### Document excerpt ###

VANCOUVER — Paramount Gold & Silver’s (TSX: PZG; NYSE-MKT: PZG) new strategy at its wholly owned San Miguel gold–silver project in northern Mexico’s prolific Palmarejo district is all about lowering capital costs and speeding up development. It means shifting gears from an original preliminary economic assessment (PEA) released in early 2013 that led Paramount to explore a staged mine development that would feature a heap-leach component.

The company’s first step was updating San Miguel’s resources to increase grade confidence and nail down heap-leach recoveries. The result was a resource estimate in early July that boosted measured and indicated gold resources by 76% and silver resources by 44%. Also included was the open-pit San Francisco deposit, where gold recoveries are expected to be 77% from heap leaching.

San Miguel’s global measured and indicated resources now total 43 million tonnes grading 0.81 gram gold per tonne and 56 grams silver per tonne for 1.1 million contained oz. gold and 77.1 million contained oz. silver.

### Stored data ###

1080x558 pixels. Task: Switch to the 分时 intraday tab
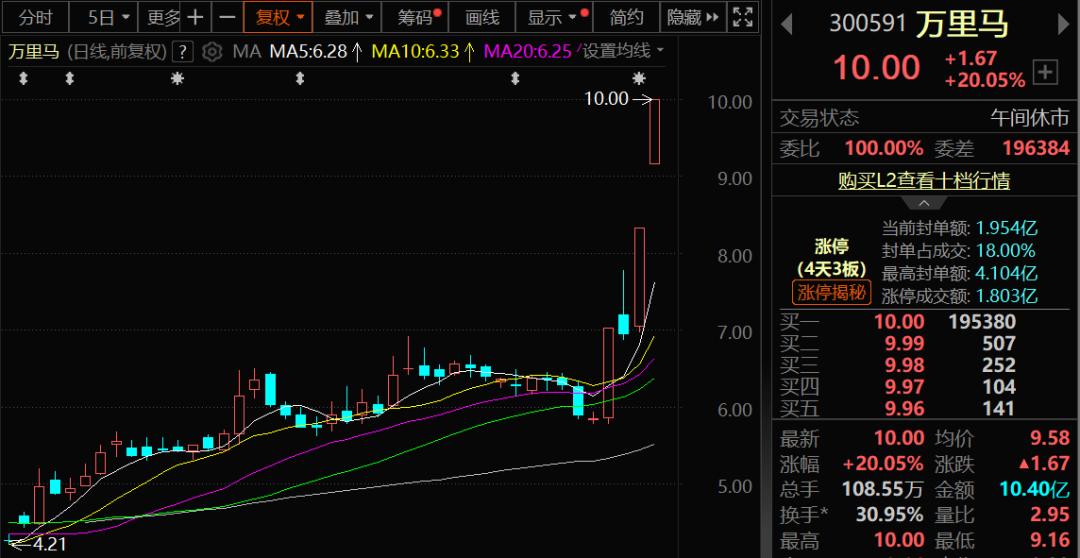tap(35, 17)
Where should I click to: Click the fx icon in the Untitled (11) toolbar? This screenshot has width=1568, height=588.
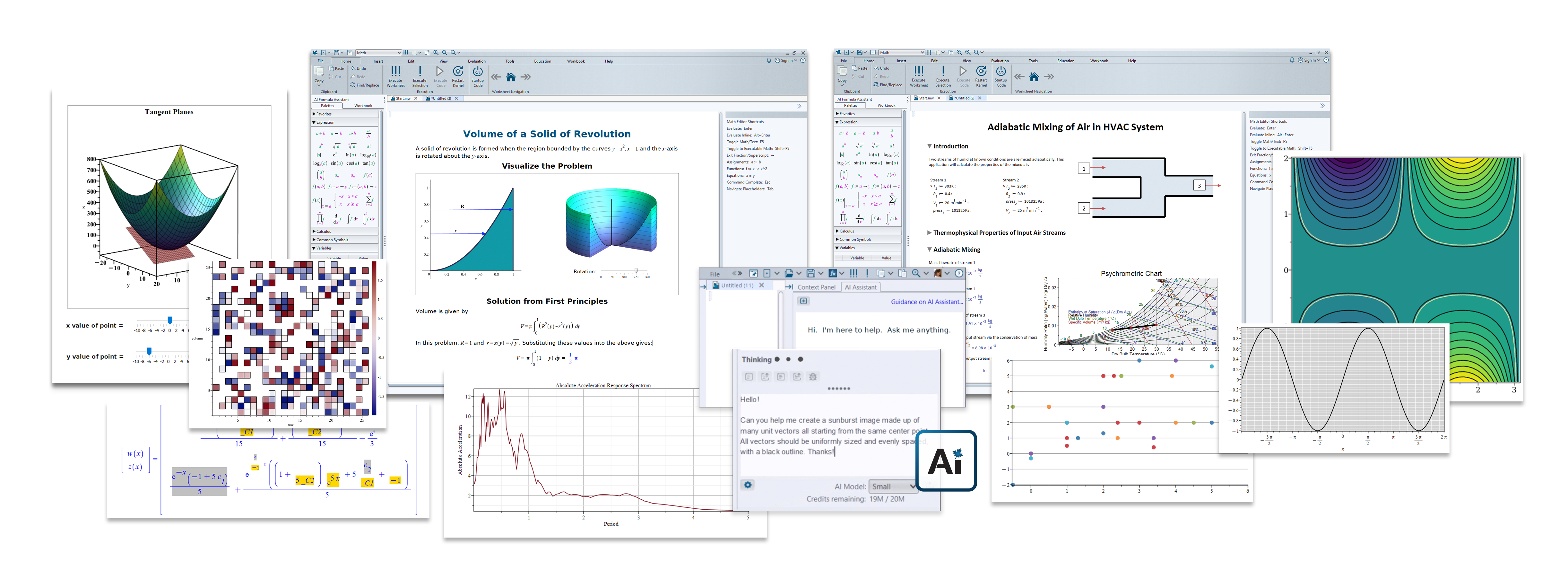(x=832, y=273)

###

### What to do
A. Can you reproduce, word for word, the stretch of the San Miguel project article from "VANCOUVER — Paramount Gold" through "from heap leaching."?
B. In the San Miguel project article, by what percentage did the early July resource estimate raise measured and indicated silver resources?
C. Do these statements agree with the San Miguel project article? Answer yes or no for each and quote the deciding words. (i) The San Miguel project is in southern Mexico. (ii) Gold recoveries at the San Francisco deposit are expected to be 77% from heap leaching. (iii) The original preliminary economic assessment came out in late 2012.

### Solution set
A.
VANCOUVER — Paramount Gold & Silver’s (TSX: PZG; NYSE-MKT: PZG) new strategy at its wholly owned San Miguel gold–silver project in northern Mexico’s prolific Palmarejo district is all about lowering capital costs and speeding up development. It means shifting gears from an original preliminary economic assessment (PEA) released in early 2013 that led Paramount to explore a staged mine development that would feature a heap-leach component.

The company’s first step was updating San Miguel’s resources to increase grade confidence and nail down heap-leach recoveries. The result was a resource estimate in early July that boosted measured and indicated gold resources by 76% and silver resources by 44%. Also included was the open-pit San Francisco deposit, where gold recoveries are expected to be 77% from heap leaching.

B. 44%

C.
(i) No: "northern Mexico’s prolific Palmarejo district"
(ii) Yes: "gold recoveries are expected to be 77% from heap leaching"
(iii) No: "released in early 2013"